Messages of support for Rashford on the mural wall (WSWS Media)

“The government are disgusting. Patel condemned the footballers who have been taking the knee. She was saying it was gesture politics and now she wants to jump on the bandwagon. We don’t pay any attention to Priti Patel, her words are hollow and empty, they mean nothing to us. She is not the kind of person that we look up to in this city. Marcus is the kind of person that we look up to in this city.”

Tom, a young worker said, “Rashford is not just a good footballer… he’s someone to look up to. There are a lot of people that have come down here today, that look up to him because he’s a brilliant person on and off the pitch. Look at what he has done for the kids, for the community. He’s given back… so when he gets all of the hate and abuse, we have to come together and stand up for him, stand behind him. He’s just a regular lad, a commoner done good.”

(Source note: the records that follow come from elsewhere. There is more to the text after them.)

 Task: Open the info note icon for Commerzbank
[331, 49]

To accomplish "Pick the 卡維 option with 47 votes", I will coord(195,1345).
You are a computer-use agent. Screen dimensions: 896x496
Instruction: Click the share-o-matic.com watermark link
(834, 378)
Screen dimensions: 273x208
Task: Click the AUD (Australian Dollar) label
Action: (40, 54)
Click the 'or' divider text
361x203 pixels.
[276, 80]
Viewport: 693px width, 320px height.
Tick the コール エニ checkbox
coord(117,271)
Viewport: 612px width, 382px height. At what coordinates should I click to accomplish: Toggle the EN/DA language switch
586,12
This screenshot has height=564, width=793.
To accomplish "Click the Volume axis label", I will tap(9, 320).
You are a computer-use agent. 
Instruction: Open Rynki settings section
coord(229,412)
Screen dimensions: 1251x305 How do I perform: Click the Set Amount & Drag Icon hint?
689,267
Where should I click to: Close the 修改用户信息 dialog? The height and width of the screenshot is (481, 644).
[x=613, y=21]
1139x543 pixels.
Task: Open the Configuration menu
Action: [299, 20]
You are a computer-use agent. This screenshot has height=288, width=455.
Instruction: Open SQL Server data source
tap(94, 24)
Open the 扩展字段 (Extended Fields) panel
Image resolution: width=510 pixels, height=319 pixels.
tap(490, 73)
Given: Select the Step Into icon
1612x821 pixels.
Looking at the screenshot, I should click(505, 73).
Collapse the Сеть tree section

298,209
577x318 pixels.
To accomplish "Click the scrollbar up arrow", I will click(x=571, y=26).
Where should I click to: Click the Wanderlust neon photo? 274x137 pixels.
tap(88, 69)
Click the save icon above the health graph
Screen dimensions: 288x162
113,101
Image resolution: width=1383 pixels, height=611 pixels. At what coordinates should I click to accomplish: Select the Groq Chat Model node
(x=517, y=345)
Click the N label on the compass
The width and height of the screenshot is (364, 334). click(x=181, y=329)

Young people George and Rosy attended. George said, “It’s such an outpouring of support, I hope he [Rashford] sees it.” Rosy added, “It’s such a good retaliation to the racist comments, so that he knows it’s not just those few people’s voices to hear. But there is everyone else’s voice here and the admiration for him too.”

Tru and his children (WSWS Media)

Tru Powell travelled from Birmingham to Manchester to show his support for the players. He said, “I thought it was really important that my boys see representation and that the boys see not all people are racists. There has been a small minority who have been quite visceral in their treatment to not just Marcus, but the other black players. They’ve heard and seen a few things and I thought, actually, let me show them what the world actually is and not everybody thinks like that. We’ve come all the way from Birmingham just to show that some things are really important.”

Tru said of Priti Patel, “You’ve literally lit the fire and watched it burn, and now it’s burning you want to come in and condemn it? Too little, too late. Rashford has been inspirational, and I think he has been a hero. And even when the leader of the country wanted the kids to starve, it wasn’t happening on Marcus’ watch. He made a commitment to feed the kids.

The mural in Manchester dedicated to Rashford (WSWS Media)

“I think it’s things like that which resonate with me, and even after all that he is still subject to visceral abuse, even after playing his heart out for his team.... Ok, he missed a penalty, but why can’t that be down to human error? Why does that have to be because he’s black? He put his reputation on the line, everything on the line, to support a cause that he was really passionate about. I think this is why he has resonated with so many people.”